Queens is the most diverse county in America. I don’t think it’s a stretch, then, to say my gym is the most diverse gym in America.
Everyday is an adventure. Sometimes I swim laps, but I’m often times interrupted by an elderly Chinese woman who wants me to teach her to do flip turns. After laps, I’ll hang out in the hot tub (or what some would call a Turkish Bath) with old European men soaking and socializing. Later, in the locker room, my surrogate Russian grandmother will usually scold me for not showering even though I’ve tried explaining that I live next door and shower at home. She doesn’t believe me.

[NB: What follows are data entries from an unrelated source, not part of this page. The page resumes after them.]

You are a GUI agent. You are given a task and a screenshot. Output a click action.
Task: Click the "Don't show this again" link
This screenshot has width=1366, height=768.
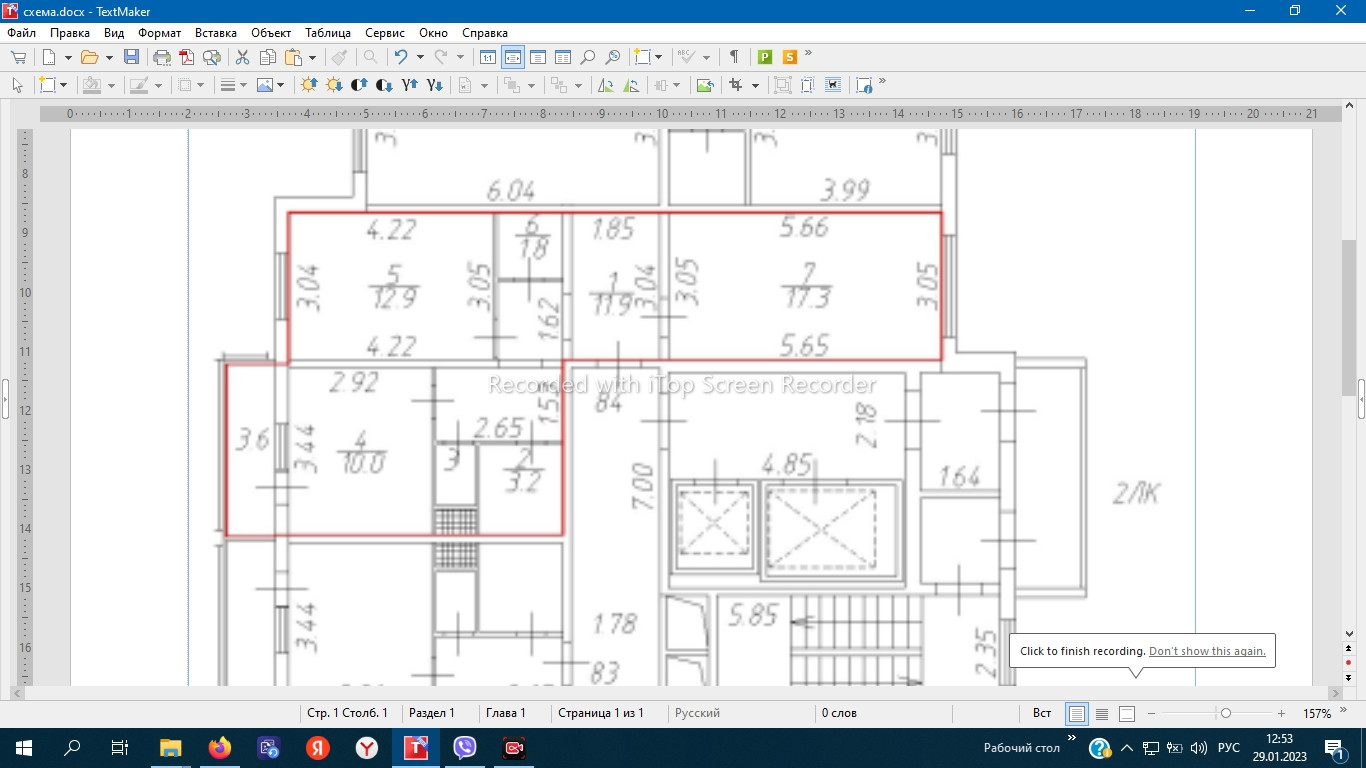tap(1207, 651)
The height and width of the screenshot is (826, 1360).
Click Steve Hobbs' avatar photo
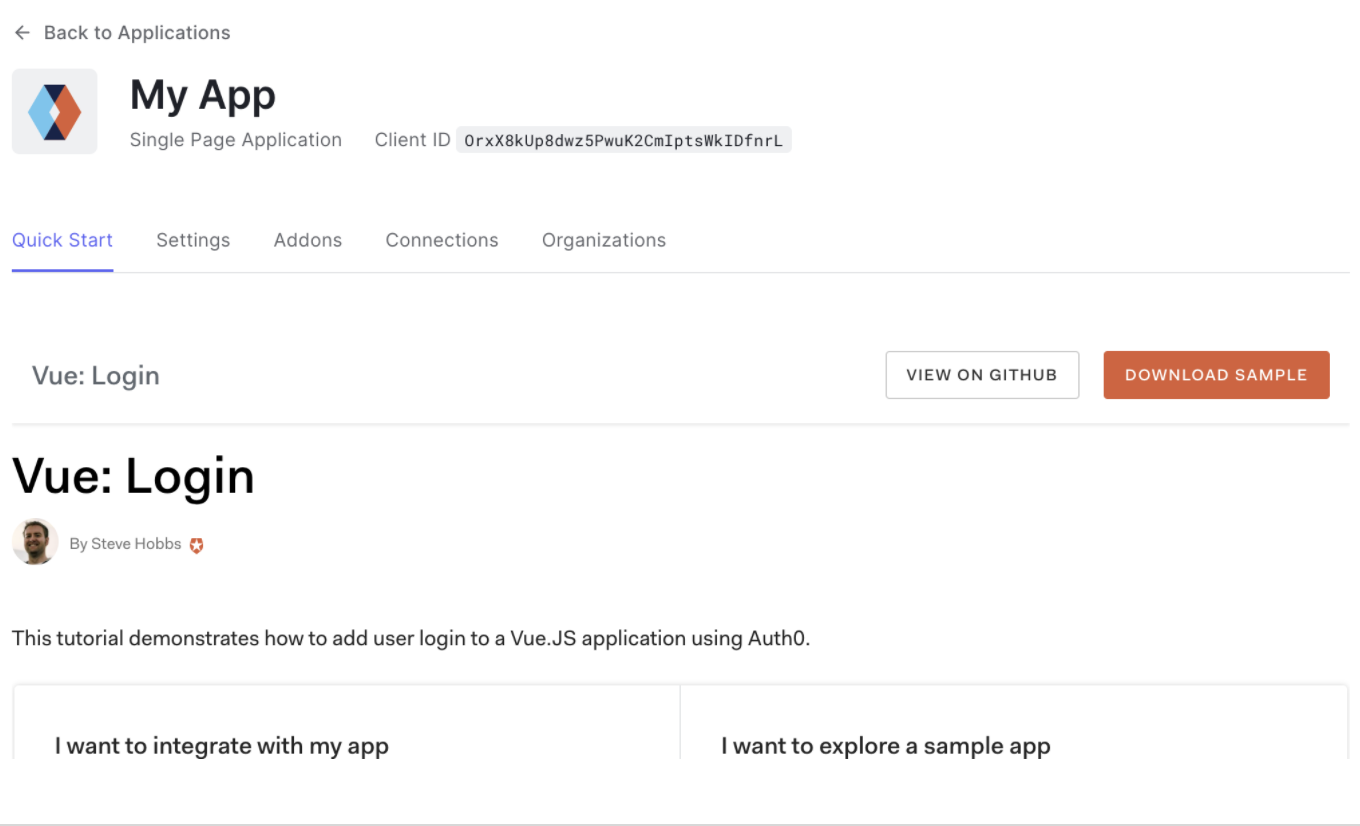point(35,543)
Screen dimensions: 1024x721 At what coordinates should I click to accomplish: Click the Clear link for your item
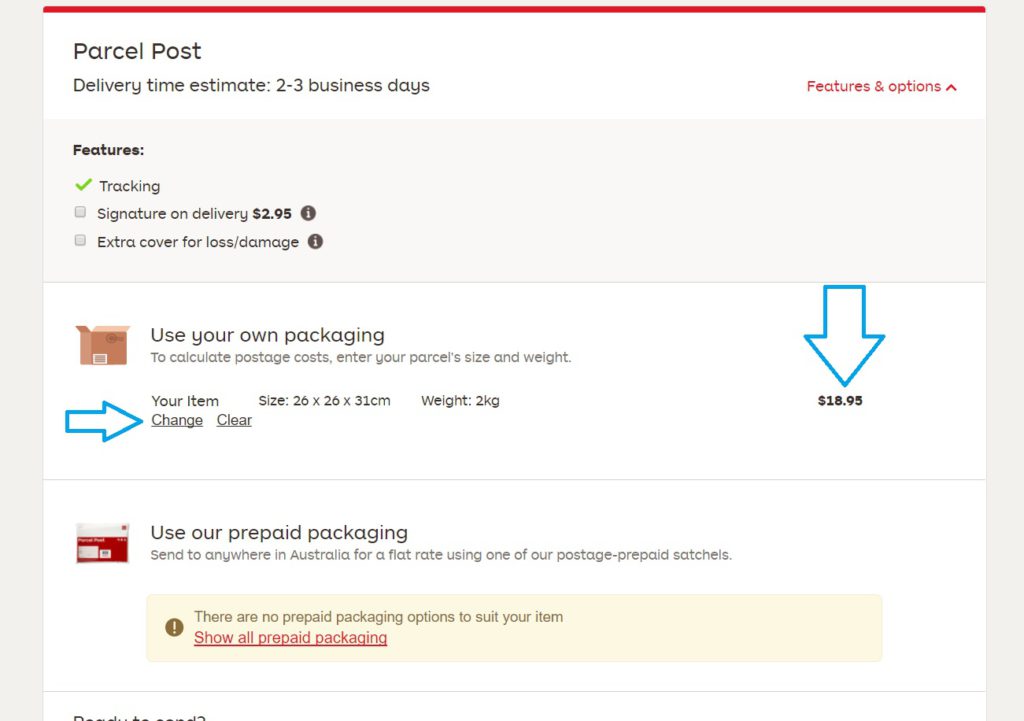tap(234, 420)
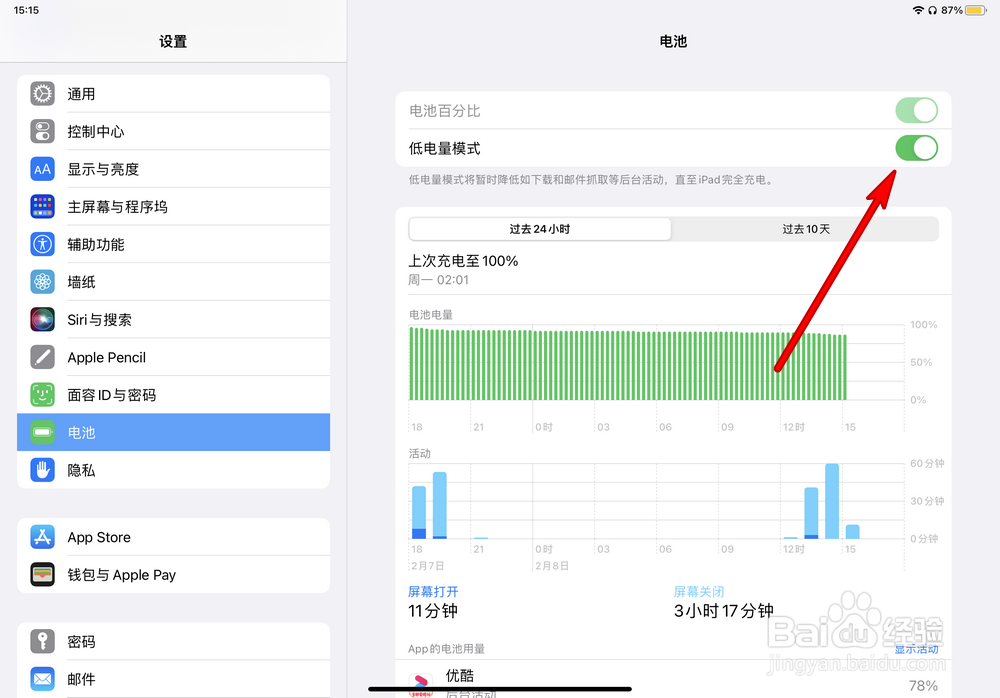Screen dimensions: 1000x698
Task: Toggle battery percentage display off
Action: (x=916, y=110)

On days I’m too lazy to get my hair wet, I’ll go to the cardio room, which lacks all the grunting, slutty clothes, and boob jobs of a typical gym. While running on the treadmill, I’ll watch the 70 yr old Asia man practicing tai chi in the mirror or the younger Asian man hitting imaginary balls with his tennis racket while watching a dvd of a tennis player also practicing tennis strokes (I sometimes find this annoying because his DVD player, placed on the stair of a stairmaster, wastes a perfectly good machine). I usually end up showing an elderly Polish woman how to operate the stairmaster (which is difficult for her to do while holding that 40 pound purse she refuses to leave in a locker or on the ground right in front of her). The best part of this gym though, is the fact that I can get away with wearing the same pants everyday, which have holes in the crotch and mustard stains on the thighs, because outfits like this stand out more than my homeless attire.
If ever there was a perfect place for a travel writer to be temporarily grounded, New York City is it. I mean, who thought even going to the gym would be this exciting? I get to experience all the joys of world travel and nursing homes while burning off the food that continues to stain my clothes.